→ Exercise requirements
Using the listing below, set down each line from the line containing "اول من بدأ التاريخ الهجري (96, 2472)" through the line containing "HTML Encoder (287, 1498)", both ends included, exactly and with nothing added.

→ Data for the task
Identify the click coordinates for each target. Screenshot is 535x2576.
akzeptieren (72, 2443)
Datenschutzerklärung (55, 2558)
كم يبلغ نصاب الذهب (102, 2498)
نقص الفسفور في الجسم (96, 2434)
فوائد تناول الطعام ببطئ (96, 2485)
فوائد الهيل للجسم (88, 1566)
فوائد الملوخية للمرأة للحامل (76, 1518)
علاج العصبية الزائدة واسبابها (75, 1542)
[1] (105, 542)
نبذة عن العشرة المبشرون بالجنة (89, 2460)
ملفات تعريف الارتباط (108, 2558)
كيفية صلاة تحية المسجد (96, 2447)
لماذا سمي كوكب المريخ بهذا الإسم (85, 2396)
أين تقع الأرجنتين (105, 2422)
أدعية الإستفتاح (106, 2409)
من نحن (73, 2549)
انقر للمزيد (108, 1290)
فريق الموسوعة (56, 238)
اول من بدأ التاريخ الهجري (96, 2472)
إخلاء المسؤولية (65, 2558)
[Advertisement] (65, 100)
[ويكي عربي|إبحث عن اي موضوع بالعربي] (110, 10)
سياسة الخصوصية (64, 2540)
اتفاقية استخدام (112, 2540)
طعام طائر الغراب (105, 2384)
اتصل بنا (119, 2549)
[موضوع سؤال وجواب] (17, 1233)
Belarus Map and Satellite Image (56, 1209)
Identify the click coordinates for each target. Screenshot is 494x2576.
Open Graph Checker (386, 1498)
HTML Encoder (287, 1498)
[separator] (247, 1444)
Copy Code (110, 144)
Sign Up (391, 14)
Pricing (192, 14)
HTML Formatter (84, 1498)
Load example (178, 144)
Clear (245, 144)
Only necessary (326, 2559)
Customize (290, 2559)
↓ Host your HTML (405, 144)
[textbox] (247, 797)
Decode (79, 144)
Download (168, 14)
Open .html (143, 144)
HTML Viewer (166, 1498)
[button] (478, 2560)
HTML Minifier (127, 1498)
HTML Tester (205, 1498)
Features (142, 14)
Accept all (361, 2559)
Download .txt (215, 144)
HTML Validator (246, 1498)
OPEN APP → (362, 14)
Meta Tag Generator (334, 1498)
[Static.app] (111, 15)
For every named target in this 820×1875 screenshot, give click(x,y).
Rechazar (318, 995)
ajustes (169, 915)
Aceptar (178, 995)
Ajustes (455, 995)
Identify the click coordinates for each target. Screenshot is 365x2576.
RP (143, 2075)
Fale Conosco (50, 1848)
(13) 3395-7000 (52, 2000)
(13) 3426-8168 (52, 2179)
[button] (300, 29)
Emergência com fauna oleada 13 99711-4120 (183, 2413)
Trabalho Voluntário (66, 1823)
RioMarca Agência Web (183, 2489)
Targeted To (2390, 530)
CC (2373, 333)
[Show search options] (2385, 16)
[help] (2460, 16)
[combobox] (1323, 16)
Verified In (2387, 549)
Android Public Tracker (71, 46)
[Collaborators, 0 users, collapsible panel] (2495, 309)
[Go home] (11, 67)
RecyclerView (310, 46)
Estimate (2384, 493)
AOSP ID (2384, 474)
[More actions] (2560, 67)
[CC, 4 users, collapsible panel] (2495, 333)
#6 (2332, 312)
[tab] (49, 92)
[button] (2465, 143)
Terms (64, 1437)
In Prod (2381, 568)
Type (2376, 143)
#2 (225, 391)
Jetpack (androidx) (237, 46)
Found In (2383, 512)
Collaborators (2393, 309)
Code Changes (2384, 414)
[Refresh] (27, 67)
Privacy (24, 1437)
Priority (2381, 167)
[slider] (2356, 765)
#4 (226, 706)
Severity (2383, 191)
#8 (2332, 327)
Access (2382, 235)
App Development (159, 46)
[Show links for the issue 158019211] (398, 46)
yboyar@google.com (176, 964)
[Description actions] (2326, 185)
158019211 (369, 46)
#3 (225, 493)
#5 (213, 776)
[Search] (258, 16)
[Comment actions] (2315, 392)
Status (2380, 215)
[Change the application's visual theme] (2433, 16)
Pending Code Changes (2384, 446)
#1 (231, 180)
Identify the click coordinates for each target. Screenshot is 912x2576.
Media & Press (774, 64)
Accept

→ Response for this exercise
اول من بدأ التاريخ الهجري (96, 2472)
إخلاء المسؤولية (65, 2558)
[Advertisement] (65, 100)
[ويكي عربي|إبحث عن اي موضوع بالعربي] (110, 10)
سياسة الخصوصية (64, 2540)
اتفاقية استخدام (112, 2540)
طعام طائر الغراب (105, 2384)
اتصل بنا (119, 2549)
[موضوع سؤال وجواب] (17, 1233)
Belarus Map and Satellite Image (56, 1209)
Identify the click coordinates for each target. Screenshot is 494x2576.
Open Graph Checker (386, 1498)
HTML Encoder (287, 1498)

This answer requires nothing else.